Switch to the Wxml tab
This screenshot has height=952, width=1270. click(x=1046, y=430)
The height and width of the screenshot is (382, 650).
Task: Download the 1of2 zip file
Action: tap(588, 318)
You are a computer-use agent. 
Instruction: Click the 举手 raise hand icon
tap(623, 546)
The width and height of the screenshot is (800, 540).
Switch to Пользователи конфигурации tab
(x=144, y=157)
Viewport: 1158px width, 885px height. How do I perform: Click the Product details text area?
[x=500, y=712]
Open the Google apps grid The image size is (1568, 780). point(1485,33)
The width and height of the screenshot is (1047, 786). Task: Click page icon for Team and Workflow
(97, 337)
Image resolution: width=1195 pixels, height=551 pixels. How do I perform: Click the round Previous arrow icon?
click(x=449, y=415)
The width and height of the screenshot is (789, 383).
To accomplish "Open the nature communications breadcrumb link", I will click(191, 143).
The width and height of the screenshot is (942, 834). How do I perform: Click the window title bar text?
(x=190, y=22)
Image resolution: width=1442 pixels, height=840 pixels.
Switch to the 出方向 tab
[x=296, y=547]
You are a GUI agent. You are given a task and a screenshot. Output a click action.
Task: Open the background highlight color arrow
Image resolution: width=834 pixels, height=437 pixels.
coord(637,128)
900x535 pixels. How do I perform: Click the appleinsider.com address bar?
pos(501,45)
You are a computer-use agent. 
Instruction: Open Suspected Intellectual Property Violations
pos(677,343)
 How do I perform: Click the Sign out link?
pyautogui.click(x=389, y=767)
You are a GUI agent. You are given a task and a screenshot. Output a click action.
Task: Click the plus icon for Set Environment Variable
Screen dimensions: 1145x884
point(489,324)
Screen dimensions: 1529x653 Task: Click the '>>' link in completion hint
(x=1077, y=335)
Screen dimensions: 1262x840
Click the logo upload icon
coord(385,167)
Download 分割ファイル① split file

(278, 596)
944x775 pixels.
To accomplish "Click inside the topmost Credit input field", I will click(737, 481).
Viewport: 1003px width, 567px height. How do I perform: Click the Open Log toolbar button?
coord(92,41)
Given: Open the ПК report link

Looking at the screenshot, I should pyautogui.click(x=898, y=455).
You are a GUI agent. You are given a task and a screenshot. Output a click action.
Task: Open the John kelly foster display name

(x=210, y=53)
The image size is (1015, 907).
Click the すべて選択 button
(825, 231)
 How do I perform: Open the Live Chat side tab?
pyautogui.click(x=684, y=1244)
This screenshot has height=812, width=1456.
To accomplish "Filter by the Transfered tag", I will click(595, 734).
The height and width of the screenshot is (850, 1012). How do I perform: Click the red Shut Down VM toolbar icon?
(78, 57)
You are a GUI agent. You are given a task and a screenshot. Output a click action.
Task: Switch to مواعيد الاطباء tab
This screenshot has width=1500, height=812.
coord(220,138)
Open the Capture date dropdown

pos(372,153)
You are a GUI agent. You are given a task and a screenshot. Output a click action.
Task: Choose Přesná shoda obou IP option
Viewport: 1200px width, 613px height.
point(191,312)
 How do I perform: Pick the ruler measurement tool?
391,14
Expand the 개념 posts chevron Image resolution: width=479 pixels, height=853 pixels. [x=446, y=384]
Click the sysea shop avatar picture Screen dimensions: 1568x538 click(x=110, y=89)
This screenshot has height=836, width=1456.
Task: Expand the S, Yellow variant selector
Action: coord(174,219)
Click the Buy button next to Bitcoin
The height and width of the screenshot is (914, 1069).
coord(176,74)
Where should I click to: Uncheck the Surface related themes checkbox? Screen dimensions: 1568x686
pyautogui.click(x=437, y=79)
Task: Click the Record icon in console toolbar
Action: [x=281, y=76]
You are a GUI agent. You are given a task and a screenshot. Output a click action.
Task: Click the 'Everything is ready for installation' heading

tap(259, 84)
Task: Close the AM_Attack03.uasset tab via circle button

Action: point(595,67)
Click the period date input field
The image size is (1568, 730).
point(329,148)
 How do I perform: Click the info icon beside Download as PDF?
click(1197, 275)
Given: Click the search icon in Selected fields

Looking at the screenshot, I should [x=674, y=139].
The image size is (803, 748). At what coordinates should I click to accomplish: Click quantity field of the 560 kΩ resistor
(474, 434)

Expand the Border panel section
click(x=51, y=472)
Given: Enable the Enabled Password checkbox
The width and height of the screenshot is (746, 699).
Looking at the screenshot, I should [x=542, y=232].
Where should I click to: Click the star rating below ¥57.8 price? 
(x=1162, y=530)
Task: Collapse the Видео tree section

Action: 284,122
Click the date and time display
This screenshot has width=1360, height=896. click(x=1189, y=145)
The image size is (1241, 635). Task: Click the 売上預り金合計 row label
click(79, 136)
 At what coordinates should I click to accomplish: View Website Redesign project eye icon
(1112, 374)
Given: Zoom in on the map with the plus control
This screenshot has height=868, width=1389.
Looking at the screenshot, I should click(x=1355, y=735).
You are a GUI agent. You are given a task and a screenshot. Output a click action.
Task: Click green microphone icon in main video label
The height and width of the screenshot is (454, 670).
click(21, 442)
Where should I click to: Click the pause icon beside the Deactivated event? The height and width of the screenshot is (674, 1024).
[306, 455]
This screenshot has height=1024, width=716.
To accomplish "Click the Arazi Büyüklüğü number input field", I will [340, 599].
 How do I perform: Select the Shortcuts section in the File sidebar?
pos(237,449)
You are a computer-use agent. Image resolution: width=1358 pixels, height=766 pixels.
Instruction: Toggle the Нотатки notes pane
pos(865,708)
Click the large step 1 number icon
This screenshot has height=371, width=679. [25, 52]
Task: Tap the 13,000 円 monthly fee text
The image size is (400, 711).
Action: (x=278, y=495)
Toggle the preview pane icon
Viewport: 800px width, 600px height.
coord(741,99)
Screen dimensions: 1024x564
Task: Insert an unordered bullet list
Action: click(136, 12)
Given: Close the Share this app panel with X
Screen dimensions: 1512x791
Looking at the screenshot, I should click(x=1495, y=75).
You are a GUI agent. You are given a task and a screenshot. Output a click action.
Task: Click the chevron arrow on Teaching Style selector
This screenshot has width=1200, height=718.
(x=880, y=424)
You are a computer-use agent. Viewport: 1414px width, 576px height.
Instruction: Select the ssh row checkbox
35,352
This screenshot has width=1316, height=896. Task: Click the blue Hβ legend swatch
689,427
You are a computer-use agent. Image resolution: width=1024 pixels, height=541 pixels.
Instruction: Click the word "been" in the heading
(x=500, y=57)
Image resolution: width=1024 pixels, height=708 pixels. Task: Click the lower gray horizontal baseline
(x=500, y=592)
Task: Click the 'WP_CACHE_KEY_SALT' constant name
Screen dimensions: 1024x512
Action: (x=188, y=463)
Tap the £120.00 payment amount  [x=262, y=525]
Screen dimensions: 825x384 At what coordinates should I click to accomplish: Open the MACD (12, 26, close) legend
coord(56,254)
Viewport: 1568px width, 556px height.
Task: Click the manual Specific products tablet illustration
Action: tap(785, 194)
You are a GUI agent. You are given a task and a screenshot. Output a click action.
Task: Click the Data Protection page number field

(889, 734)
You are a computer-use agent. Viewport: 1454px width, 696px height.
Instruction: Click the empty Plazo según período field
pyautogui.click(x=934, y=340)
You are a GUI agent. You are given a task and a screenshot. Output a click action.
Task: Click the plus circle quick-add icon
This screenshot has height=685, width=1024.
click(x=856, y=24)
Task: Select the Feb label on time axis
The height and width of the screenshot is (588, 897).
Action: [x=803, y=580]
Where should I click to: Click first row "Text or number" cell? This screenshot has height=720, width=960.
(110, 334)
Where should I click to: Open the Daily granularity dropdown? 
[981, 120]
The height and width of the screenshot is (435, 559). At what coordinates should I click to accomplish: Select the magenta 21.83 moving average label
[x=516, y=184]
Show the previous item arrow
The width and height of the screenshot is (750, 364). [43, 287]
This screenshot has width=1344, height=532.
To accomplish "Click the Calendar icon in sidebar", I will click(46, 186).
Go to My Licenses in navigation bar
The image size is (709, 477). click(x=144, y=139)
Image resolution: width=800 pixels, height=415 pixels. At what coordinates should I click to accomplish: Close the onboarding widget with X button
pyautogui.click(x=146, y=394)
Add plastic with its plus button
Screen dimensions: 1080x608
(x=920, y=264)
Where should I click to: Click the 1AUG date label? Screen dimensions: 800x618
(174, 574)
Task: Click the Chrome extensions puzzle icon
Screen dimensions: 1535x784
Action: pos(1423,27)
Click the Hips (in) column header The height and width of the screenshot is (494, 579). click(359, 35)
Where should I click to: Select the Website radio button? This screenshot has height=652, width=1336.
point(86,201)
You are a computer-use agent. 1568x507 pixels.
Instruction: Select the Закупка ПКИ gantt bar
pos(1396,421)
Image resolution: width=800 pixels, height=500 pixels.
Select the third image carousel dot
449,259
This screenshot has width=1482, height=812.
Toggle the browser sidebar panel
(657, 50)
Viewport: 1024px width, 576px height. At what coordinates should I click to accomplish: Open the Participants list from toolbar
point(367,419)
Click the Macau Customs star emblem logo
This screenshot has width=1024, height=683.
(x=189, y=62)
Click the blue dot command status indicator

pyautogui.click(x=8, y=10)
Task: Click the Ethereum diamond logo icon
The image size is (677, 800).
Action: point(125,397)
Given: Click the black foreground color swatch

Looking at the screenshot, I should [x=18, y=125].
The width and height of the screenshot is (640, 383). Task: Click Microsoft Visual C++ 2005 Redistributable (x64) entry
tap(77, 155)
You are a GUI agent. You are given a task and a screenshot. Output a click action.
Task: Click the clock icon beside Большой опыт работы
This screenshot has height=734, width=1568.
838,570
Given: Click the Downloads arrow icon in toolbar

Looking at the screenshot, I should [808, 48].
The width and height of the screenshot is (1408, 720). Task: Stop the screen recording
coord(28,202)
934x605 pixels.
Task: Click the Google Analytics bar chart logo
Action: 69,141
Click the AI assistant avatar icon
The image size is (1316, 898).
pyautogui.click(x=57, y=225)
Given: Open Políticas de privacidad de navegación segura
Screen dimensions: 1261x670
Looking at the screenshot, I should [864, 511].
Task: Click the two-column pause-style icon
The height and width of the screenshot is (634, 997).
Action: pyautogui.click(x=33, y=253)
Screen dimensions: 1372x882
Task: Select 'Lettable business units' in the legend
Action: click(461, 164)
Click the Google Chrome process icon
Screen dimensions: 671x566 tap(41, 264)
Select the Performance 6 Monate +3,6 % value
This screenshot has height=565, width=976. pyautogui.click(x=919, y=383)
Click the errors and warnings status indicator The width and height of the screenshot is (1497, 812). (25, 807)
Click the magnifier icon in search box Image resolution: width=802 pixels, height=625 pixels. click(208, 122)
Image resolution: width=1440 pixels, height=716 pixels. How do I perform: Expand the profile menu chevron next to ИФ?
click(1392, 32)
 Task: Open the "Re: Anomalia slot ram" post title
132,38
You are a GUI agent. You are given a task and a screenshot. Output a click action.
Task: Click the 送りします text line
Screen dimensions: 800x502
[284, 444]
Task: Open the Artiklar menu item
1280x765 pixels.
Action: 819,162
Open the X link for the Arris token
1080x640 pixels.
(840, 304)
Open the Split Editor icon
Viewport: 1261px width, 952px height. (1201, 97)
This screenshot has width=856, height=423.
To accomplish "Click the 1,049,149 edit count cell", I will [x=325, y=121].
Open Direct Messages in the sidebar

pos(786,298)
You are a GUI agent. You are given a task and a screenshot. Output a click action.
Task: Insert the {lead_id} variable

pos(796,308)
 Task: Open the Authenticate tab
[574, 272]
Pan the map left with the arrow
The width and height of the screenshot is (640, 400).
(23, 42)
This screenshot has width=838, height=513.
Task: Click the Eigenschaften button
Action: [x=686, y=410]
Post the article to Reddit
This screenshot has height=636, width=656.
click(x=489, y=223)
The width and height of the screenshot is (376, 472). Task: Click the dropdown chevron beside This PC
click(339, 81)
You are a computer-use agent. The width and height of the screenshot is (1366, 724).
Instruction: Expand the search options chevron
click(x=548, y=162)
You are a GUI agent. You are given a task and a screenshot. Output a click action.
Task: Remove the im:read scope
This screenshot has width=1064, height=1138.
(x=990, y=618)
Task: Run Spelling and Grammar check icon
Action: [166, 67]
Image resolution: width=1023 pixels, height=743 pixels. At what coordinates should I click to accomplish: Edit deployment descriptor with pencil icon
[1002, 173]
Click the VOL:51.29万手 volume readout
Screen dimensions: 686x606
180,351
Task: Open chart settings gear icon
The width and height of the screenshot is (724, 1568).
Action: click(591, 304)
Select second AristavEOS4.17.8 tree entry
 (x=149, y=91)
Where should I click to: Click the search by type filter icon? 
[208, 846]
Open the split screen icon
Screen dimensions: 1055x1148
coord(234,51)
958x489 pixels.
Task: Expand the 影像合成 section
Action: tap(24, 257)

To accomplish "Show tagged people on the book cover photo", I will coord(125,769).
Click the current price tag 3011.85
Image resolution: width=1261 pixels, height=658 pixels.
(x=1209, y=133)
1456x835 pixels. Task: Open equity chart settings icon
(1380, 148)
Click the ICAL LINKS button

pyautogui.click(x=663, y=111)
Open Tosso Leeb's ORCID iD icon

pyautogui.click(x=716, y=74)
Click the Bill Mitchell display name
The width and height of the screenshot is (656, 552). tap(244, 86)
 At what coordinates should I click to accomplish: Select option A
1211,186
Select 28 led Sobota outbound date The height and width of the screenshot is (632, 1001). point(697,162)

# # # # # # #

- BRIEF -
The lines above from the one containing "1280x765 pixels." through the one containing "Pan the map left with the arrow" are to be set down exactly, and no others.

- RESULT OF THIS EXERCISE -
1280x765 pixels.
Action: 819,162
Open the X link for the Arris token
1080x640 pixels.
(840, 304)
Open the Split Editor icon
Viewport: 1261px width, 952px height. (1201, 97)
This screenshot has width=856, height=423.
To accomplish "Click the 1,049,149 edit count cell", I will [x=325, y=121].
Open Direct Messages in the sidebar

pos(786,298)
You are a GUI agent. You are given a task and a screenshot. Output a click action.
Task: Insert the {lead_id} variable

pos(796,308)
 Task: Open the Authenticate tab
[574, 272]
Pan the map left with the arrow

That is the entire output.